Problem details:
The answer is every record that follows, printed exactly.

--- Record set ---

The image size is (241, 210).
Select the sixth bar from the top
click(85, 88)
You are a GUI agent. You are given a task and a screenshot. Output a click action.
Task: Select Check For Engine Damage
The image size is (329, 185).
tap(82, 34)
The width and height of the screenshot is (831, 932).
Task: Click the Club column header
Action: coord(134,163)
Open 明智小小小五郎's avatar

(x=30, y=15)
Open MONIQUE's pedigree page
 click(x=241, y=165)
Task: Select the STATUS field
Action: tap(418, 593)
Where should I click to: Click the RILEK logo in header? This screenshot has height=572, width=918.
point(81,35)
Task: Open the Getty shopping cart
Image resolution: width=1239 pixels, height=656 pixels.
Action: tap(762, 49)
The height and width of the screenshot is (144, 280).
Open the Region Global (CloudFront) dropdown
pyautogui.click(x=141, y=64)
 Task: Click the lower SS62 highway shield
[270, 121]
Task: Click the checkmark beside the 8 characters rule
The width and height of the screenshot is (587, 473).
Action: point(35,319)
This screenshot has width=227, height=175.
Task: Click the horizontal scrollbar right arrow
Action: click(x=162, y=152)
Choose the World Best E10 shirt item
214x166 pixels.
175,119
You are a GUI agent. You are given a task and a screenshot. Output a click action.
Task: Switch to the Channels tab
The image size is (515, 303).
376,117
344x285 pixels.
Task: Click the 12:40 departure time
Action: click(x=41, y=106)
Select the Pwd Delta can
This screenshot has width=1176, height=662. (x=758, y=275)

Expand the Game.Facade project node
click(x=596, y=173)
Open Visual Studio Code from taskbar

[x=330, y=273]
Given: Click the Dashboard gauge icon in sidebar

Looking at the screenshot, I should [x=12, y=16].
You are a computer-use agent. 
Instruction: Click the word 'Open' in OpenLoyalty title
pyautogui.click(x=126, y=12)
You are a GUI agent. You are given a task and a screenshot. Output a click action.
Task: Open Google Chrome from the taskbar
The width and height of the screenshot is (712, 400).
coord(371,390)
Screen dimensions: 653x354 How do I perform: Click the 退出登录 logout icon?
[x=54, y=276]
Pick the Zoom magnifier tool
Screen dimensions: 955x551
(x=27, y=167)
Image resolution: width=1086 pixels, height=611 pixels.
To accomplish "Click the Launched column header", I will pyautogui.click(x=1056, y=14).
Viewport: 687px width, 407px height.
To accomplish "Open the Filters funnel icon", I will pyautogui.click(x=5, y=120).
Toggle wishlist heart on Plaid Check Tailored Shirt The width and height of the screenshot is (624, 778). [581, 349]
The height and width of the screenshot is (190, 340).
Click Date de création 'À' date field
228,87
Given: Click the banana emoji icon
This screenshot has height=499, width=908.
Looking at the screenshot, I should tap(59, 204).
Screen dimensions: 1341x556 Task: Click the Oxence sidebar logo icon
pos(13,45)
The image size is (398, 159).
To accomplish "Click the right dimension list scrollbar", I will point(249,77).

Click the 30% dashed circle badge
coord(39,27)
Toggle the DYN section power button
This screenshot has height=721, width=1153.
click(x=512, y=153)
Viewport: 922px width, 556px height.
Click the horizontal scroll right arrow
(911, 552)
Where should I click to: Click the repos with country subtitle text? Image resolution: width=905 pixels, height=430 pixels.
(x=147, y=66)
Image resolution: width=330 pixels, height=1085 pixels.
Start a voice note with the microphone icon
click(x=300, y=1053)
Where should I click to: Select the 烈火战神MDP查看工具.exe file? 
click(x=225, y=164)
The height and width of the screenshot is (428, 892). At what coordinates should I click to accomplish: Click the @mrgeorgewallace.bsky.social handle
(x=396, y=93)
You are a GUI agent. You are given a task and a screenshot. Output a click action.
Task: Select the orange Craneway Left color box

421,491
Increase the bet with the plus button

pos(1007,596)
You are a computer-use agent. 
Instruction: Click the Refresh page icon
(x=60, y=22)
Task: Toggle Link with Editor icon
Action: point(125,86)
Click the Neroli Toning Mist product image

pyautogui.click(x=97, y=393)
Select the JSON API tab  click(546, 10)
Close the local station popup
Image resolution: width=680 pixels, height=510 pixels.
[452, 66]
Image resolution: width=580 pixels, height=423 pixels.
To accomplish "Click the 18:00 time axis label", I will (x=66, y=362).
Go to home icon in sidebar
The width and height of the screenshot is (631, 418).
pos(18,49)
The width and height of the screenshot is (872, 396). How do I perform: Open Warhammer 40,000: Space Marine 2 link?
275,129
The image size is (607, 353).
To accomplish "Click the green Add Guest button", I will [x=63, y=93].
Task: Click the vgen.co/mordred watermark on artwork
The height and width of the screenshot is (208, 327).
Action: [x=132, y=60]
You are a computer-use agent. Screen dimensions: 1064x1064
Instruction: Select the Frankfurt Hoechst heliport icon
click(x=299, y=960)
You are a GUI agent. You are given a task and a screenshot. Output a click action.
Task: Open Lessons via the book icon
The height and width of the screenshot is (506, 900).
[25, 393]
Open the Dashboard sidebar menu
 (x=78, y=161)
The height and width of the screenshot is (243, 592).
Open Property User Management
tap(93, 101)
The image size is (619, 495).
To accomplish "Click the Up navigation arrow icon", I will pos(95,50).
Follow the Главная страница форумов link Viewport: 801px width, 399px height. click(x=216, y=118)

---

Result for this task:
The image size is (241, 210).
Select the sixth bar from the top
click(85, 88)
You are a GUI agent. You are given a task and a screenshot. Output a click action.
Task: Select Check For Engine Damage
The image size is (329, 185).
tap(82, 34)
The width and height of the screenshot is (831, 932).
Task: Click the Club column header
Action: coord(134,163)
Open 明智小小小五郎's avatar

(x=30, y=15)
Open MONIQUE's pedigree page
 click(x=241, y=165)
Task: Select the STATUS field
Action: tap(418, 593)
Where should I click to: Click the RILEK logo in header? This screenshot has height=572, width=918.
point(81,35)
Task: Open the Getty shopping cart
Image resolution: width=1239 pixels, height=656 pixels.
Action: tap(762, 49)
The height and width of the screenshot is (144, 280).
Open the Region Global (CloudFront) dropdown
pyautogui.click(x=141, y=64)
 Task: Click the lower SS62 highway shield
[270, 121]
Task: Click the checkmark beside the 8 characters rule
The width and height of the screenshot is (587, 473).
Action: point(35,319)
This screenshot has width=227, height=175.
Task: Click the horizontal scrollbar right arrow
Action: click(x=162, y=152)
Choose the World Best E10 shirt item
214x166 pixels.
175,119
You are a GUI agent. You are given a task and a screenshot. Output a click action.
Task: Switch to the Channels tab
The image size is (515, 303).
376,117
344x285 pixels.
Task: Click the 12:40 departure time
Action: click(x=41, y=106)
Select the Pwd Delta can
This screenshot has width=1176, height=662. (x=758, y=275)

Expand the Game.Facade project node
click(x=596, y=173)
Open Visual Studio Code from taskbar

[x=330, y=273]
Given: Click the Dashboard gauge icon in sidebar

Looking at the screenshot, I should [x=12, y=16].
You are a computer-use agent. 
Instruction: Click the word 'Open' in OpenLoyalty title
pyautogui.click(x=126, y=12)
You are a GUI agent. You are given a task and a screenshot. Output a click action.
Task: Open Google Chrome from the taskbar
The width and height of the screenshot is (712, 400).
coord(371,390)
Screen dimensions: 653x354 How do I perform: Click the 退出登录 logout icon?
[x=54, y=276]
Pick the Zoom magnifier tool
Screen dimensions: 955x551
(x=27, y=167)
Image resolution: width=1086 pixels, height=611 pixels.
To accomplish "Click the Launched column header", I will pyautogui.click(x=1056, y=14).
Viewport: 687px width, 407px height.
To accomplish "Open the Filters funnel icon", I will pyautogui.click(x=5, y=120).
Toggle wishlist heart on Plaid Check Tailored Shirt The width and height of the screenshot is (624, 778). [581, 349]
The height and width of the screenshot is (190, 340).
Click Date de création 'À' date field
228,87
Given: Click the banana emoji icon
This screenshot has height=499, width=908.
Looking at the screenshot, I should tap(59, 204).
Screen dimensions: 1341x556 Task: Click the Oxence sidebar logo icon
pos(13,45)
The image size is (398, 159).
To accomplish "Click the right dimension list scrollbar", I will point(249,77).

Click the 30% dashed circle badge
coord(39,27)
Toggle the DYN section power button
This screenshot has height=721, width=1153.
click(x=512, y=153)
Viewport: 922px width, 556px height.
Click the horizontal scroll right arrow
(911, 552)
Where should I click to: Click the repos with country subtitle text? Image resolution: width=905 pixels, height=430 pixels.
(x=147, y=66)
Image resolution: width=330 pixels, height=1085 pixels.
Start a voice note with the microphone icon
click(x=300, y=1053)
Where should I click to: Select the 烈火战神MDP查看工具.exe file? 
click(x=225, y=164)
The height and width of the screenshot is (428, 892). At what coordinates should I click to accomplish: Click the @mrgeorgewallace.bsky.social handle
(x=396, y=93)
You are a GUI agent. You are given a task and a screenshot. Output a click action.
Task: Select the orange Craneway Left color box

421,491
Increase the bet with the plus button

pos(1007,596)
You are a computer-use agent. 
Instruction: Click the Refresh page icon
(x=60, y=22)
Task: Toggle Link with Editor icon
Action: point(125,86)
Click the Neroli Toning Mist product image

pyautogui.click(x=97, y=393)
Select the JSON API tab  click(546, 10)
Close the local station popup
Image resolution: width=680 pixels, height=510 pixels.
[452, 66]
Image resolution: width=580 pixels, height=423 pixels.
To accomplish "Click the 18:00 time axis label", I will (x=66, y=362).
Go to home icon in sidebar
The width and height of the screenshot is (631, 418).
pos(18,49)
The width and height of the screenshot is (872, 396). How do I perform: Open Warhammer 40,000: Space Marine 2 link?
275,129
The image size is (607, 353).
To accomplish "Click the green Add Guest button", I will [x=63, y=93].
Task: Click the vgen.co/mordred watermark on artwork
The height and width of the screenshot is (208, 327).
Action: [x=132, y=60]
You are a computer-use agent. Screen dimensions: 1064x1064
Instruction: Select the Frankfurt Hoechst heliport icon
click(x=299, y=960)
You are a GUI agent. You are given a task and a screenshot. Output a click action.
Task: Open Lessons via the book icon
The height and width of the screenshot is (506, 900).
[25, 393]
Open the Dashboard sidebar menu
 (x=78, y=161)
The height and width of the screenshot is (243, 592).
Open Property User Management
tap(93, 101)
The image size is (619, 495).
To accomplish "Click the Up navigation arrow icon", I will pos(95,50).
Follow the Главная страница форумов link Viewport: 801px width, 399px height. click(x=216, y=118)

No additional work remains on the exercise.